2020/06/16
海外のレジリエンス調査研究ナナメ読み!
衛生管理面でのIT投資も
図2は、パンデミックの収束に伴って平常状態にできるだけ早く戻っていくために、どのような投資をするかを尋ねた結果である。これも左から順に次のようになっている。
- 個人の衛生のためのスマートなデバイス(注5)(58%)
- ドアや照明のスイッチ、トイレの水を流すところなどの非接触センサー(36%)
- スマートフォンによる従業員や来客の行動の追跡(注6)(36%)
- 接触/非接触式の赤外線温度計(35%)
- これらのテクノロジーを包含する IoTエコシステム(33%)
- 紫外線消毒(28%)
- バイオメトリクス認証システム(28%)
- サーマルカメラ(25%)
筆者の個人的な感想としては、こんなことまでIT部門が考える範囲なのかと驚いたが、読者の皆さまの感想はいかがであろうか。非接触センサーなどは設備管理などを担当するファシリティマネジャーの範疇(はんちゅう)であるし、バイオメトリクス認証や温度計などはセキュリティーマネジャーの範疇であると思われるので、本報告書にこのような分野の情報が含まれていることが意外であった。
本調査の調査対象である北米の企業と日本企業とでは、部署構成などが異なるため(例えば欧米の企業には日本企業の総務部に相当する部署がないなど)、単純比較はできないが、本調査にこのような情報が含まれているということは、少なくとも調査する側としては、このような分野もITを所轄する役員や管理職の担当範囲であると認識しているということであろう。
しかしながら「スマートフォンによる従業員や来客の行動の追跡」に投資しようとしている企業が36%あることは注目に値するであろう。スマートフォンによる行動追跡に関しては、日本でも最近改めて議論されるようになったが、感染拡大防止のための必要性と、プライバシー保護の観点とのバランスをどのように考えるかは、国によって異なるかもしれない。また国が国民の行動を追跡するのと、企業が従業員や来客の行動を追跡するのとでは議論の前提がかなり異なるので、これらは区別して考える必要がある。いずれにしても、今後このような技術を導入する企業がどのくらい増えるのかは、注目していきたいと思う。

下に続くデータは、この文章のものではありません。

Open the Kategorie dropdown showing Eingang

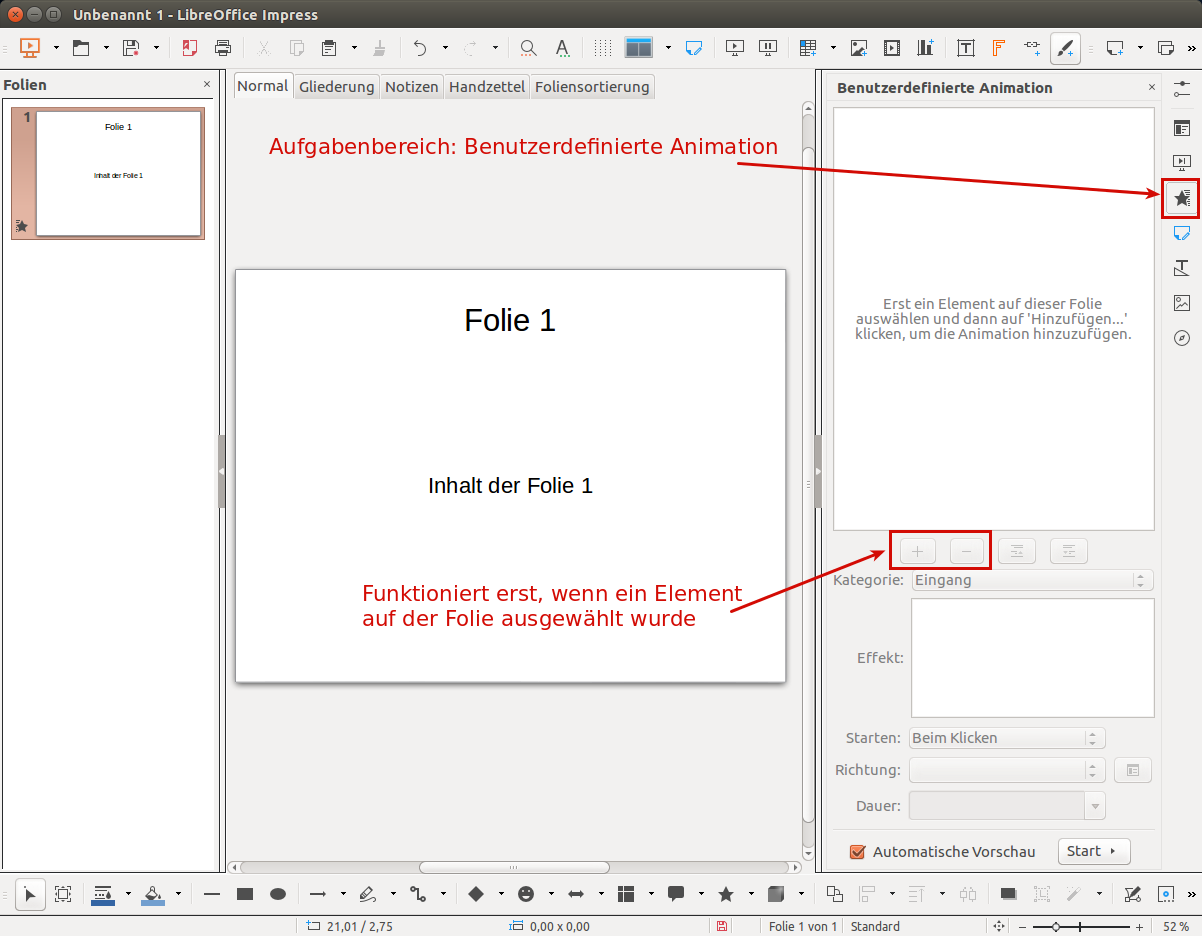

本稿では特に分かりやすそうな図を2つだけピックアップして紹介させていただいたが、全体的にボリュームも少なく、パンデミックにおいてIT部門が果たすべき(および果たしてきた)役割や、今後の課題などを知るのにも役立つと思われるし、IT部門に任せっきりにせずに事業継続の観点から、もしくは企業経営の観点から考えるべき課題にも言及されているので、日本企業の事業継続や危機管理に関わる方々にとっても参考になる報告書なのではないかと思う。
■ 報告書本文の入手先(PDF 18ページ/約6.5MB)
https://www.insight.com/en_US/content-and-resources/gated/insight-intelligent-technology-pulse--the-impact-of-covid-19-ac1202.html
注1)具体的には、CIO(最高情報責任者)、CTO(最高技術責任者)、CSO(最高セキュリティー責任者)、またはIT部門や経営情報部門を担当するVP(ヴァイスプレジデント)やDirectorといった役職の方々が対象となっている。
注2)実際の設問は次のようになっている:What IT changes did you have to manage and/or implement due to COVID-19? If there are changes that you wanted to manage/implement but were not successful, please select those as well.(あなたが新型コロナウイルスのために実施もしくは導入しなければならなかった、ITの変更はどのようなものですか? もし実施もしくは導入したかったがうまくいかなかったものがあれば、それも選択してください)
注3)原文では「Remote worker user enablement and support」となっており、user enablementという用語が具体的に何を意味するのかは分からなかったが、外部から社内ネットワークに接続するためのアカウントの登録や、そのために必要なソフトウェア/ハードウェアの用意、ユーザーへの説明やトレーニングなどが含まれる可能性がある。
注4)原文で「resiliency plan」と書かれているものを、とりあえず「レジリエンスに関する計画」と訳したが、これにはコンティンジェンシープランや危機管理マニュアルなどさまざまな計画・マニュアル類が含まれているであろう。
注5)報告書本文においては「手指消毒液のディスペンサーなど」と記述されているが、「smart」と書かれているからには、何かしらの制御や工夫が含まれたものであろう。具体的にどのような製品があるのかは不明である。
注6)図中には「従業員や来客の」と書かれていないが、報告書本文に「smartphone tracking to monitor employee, customer or guest movements」との記述がある。